Dear Friends and Family,
Hello
again from the hot and humid south. We actually aren’t minding the
humidity much. If we get out for our walk early enough it is very
pleasant. Sometime
we walk in the evenings and it is quite a bit warmer and muggier but then we get to see the lightning bugs by the nearby creek. Carol likes what the humidity does for her skin and her dry eyes.
We are both well and very much enjoying
our mission. Since my last letter we have been up to Kentucky to attend
zone conferences.
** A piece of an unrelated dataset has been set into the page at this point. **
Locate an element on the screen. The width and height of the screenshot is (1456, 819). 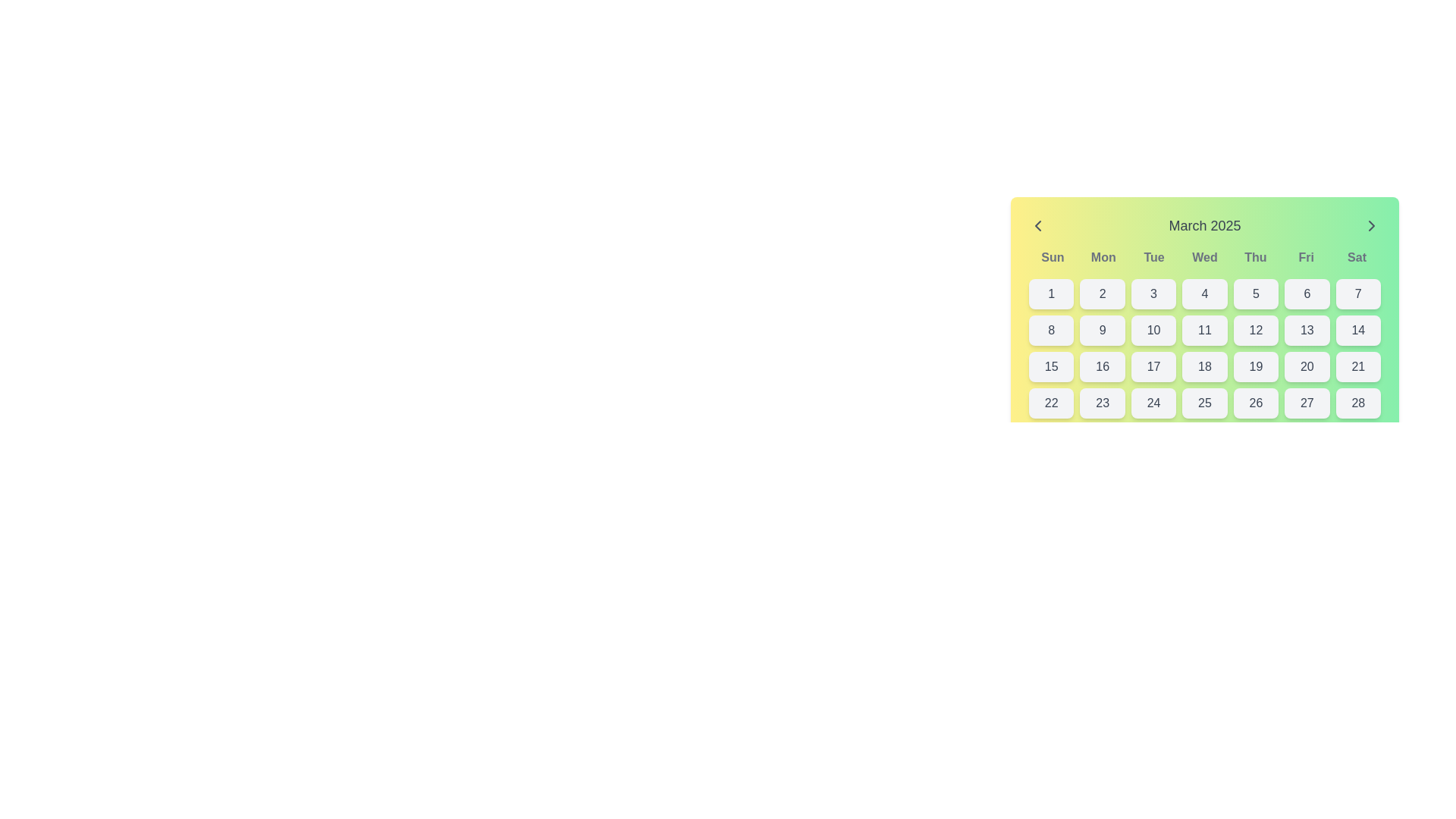
the left-facing arrow button with a chevron style on a yellow gradient background is located at coordinates (1037, 225).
The first conference was at a stake center in
Lexington, just across the street from the Univ. of Kentucky campus. I found
myself wishing it was college basketball season but I am sure I wouldn’t be
able to find any tickets. I may have to check into it if we find
ourselves back up there in January or February. While in Kentucky,
between conferences, we were able to visit the birthplace of Abraham
Lincoln. There is a monument there and a small visitors center. We
also visited the farm that the Lincolns moved to and where Abraham spent his
boyhood years which was located a few miles away.
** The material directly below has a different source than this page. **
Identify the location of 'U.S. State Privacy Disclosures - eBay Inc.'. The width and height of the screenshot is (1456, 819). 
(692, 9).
The last zone conference in the
Louisville Mission was held in Evansville Indiana. When we were called to
serve in the Southeast Area I didn’t imagine finding myself in Indiana but
there we were. Curiously, we found a great Mexican restaurant
there. Sister Merrell will remember Evansville for escaping with her
life. Since we spend so many nights in motels I was trying to save money
and booked us into a motel there with “decent” reviews for a great price.
It turned out to be kind of a scary place. We had pre-paid for the stay
but probably should have not stayed there anyway. But we did. Carol
wouldn’t take off her socks. She didn’t want her feet to touch the
carpet. She wouldn’t kneel on the floor for prayer but knelt on the bed
instead. The air conditioning unit was pretty bad and I am still not sure
we didn’t get Legionnaire’s Disease from it. But neither of us is
coughing yet so we are probably OK. Carol has directed me to spend more
of our children’s inheritance to stay in nicer places.
We really enjoy attending zone conferences
and meeting so many wonderful young elders and sisters, hearing their
testimonies and feeling their energy. They are amazing.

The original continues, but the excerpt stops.